Une boîte de jus dans le décor d'une école. (Photo : Michel Thibault)

La température du corps humain augmente quand il souffre d’une infection. La fièvre vise à faciliter l’élimination des microbes toxiques.

«Ça existe encore des thermos ?»

Ironiquement, le réchauffement de la planète menace l’être humain qui se comporte sur Terre comme une bactérie nocive. Et c’est lui-même qui cause le phénomène.

La conscience de notre impact sur l’environnement commence à s’éveiller, secouée par les jeunes. L’adolescente Greta Thunberg en tête, ils étaient des centaines de milliers dans les rues à travers le monde, le 27 septembre, à marcher pour le climat.

Cette initiative m’a grandement réjoui pour une raison. À voir le nombre de parents les conduire à l’école en voiture, je croyais que les jeunes étaient incapables de se déplacer sur plus de 10 mètres à la force des jambes.

Cette pratique est généralisée. Selon CAA-Québec, 70 % des élèves de la province arrivent à l’école par transport motorisé.

Si on croit vraiment que chaque petit geste compte pour la Terre, il faudrait laisser les enfants aller à l’école à pied. Cela signifierait moins de gaz à effet de serre émis par les véhicules. Une entrée en classe plus sécuritaire. Parce que, actuellement, les parents poules qui pondent leur progéniture chaque matin devant l’école effectuent souvent des manoeuvres dangereuses, dénoncées par la police comme le «syndrome de la porte». Et les petits seraient peut-être en meilleure forme. En allant conduire ses enfants de crainte qu’ils se fassent écraser, en leur évitant de marcher, on nuit peut-être à leur santé.

L’obésité infantile est l’un des plus grands problèmes sur la planète, selon l’Organisation mondiale de la santé. 

 Le mouvement vert des jeunes m’a fait rigoler au départ. J’habite près d’une école. De septembre à juin, les environs sont jonchés de déchets abandonnés par les élèves. Mais, à bien y penser, ils ne sont pas du tout à blâmer. Un, on n’arrête pas de leur dire qu’il faut envoyer moins de déchets au dépotoir. Deux, la vaste majorité des détritus largués dans le décor sont des petites boîtes de jus. Ça n’existe plus des thermos ?

On comprend que la folle agitation de la société moderne conduit plusieurs parents à adopter ces contenants individuels jetables par souci d’économie de temps. Ça représente cependant beaucoup plus de déchets. Et une facture d’épicerie plus salée.

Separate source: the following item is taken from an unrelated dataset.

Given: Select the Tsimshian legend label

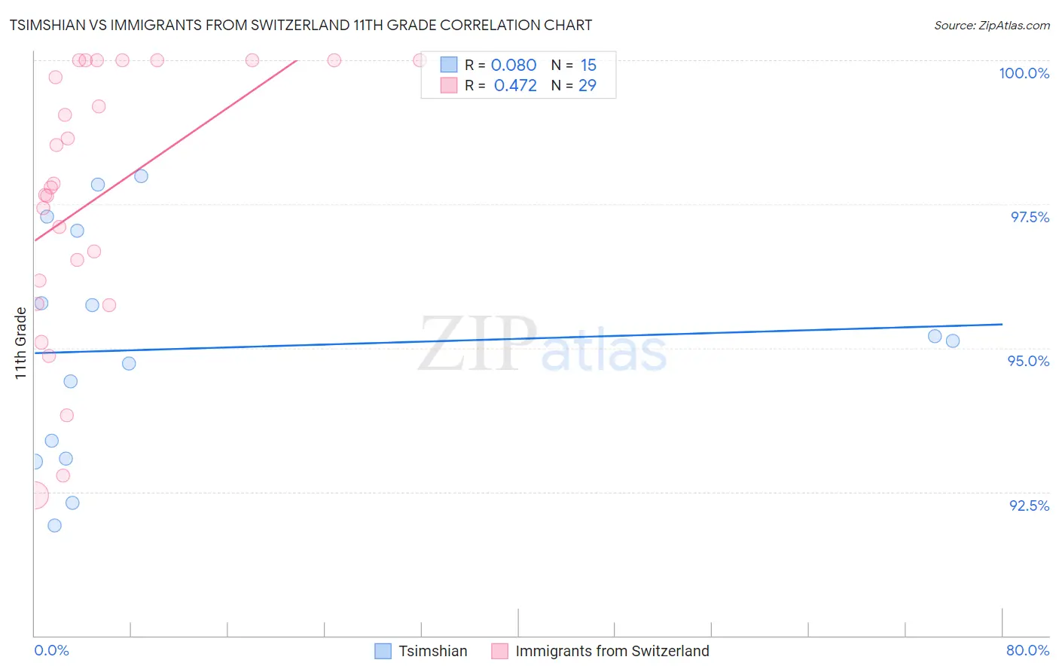Looking at the screenshot, I should coord(433,651).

J’ai pris le temps de vérifier à l’épicerie l’autre jour quelle différence de prix il y avait entre un grand et un petit format de jus Oasis.

C’est très facile de comparer. Le prix par 100 ml est indiqué sur les tablettes. Lors de ma visite, un contenant de 960 ml de jus Oasis coûtait 17,4 cents par 100 ml. Combien, selon vous, pour le paquet de trois petites boîtes de 200 ml de jus ?

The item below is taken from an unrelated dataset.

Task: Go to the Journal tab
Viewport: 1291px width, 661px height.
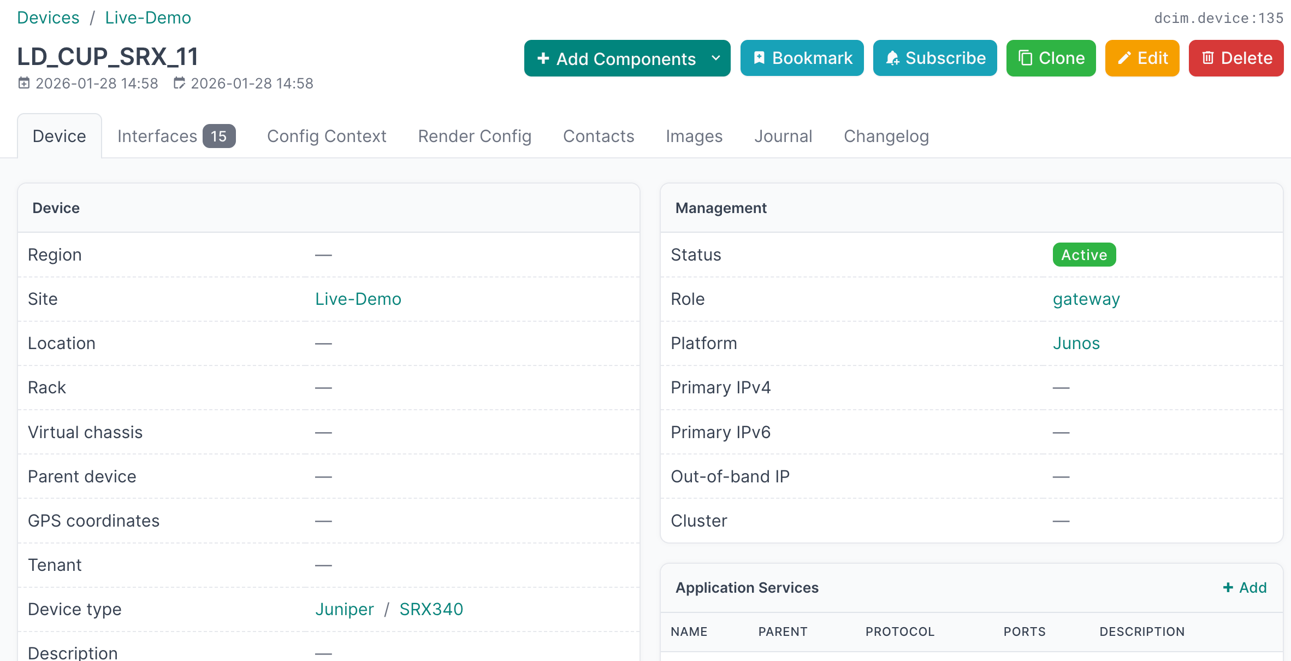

31,5 cents par 100 ml. Pratiquement le double ! C’est fou comme certaines entreprises arrivent à faire avaler le gros prix aux consommateurs sans problème.

Si j’étais un enfant aimant de la Terre, au lieu de manifester contre les gouvernements, je commencerais par aller en classe à pied et je boirais l’eau des abreuvoirs.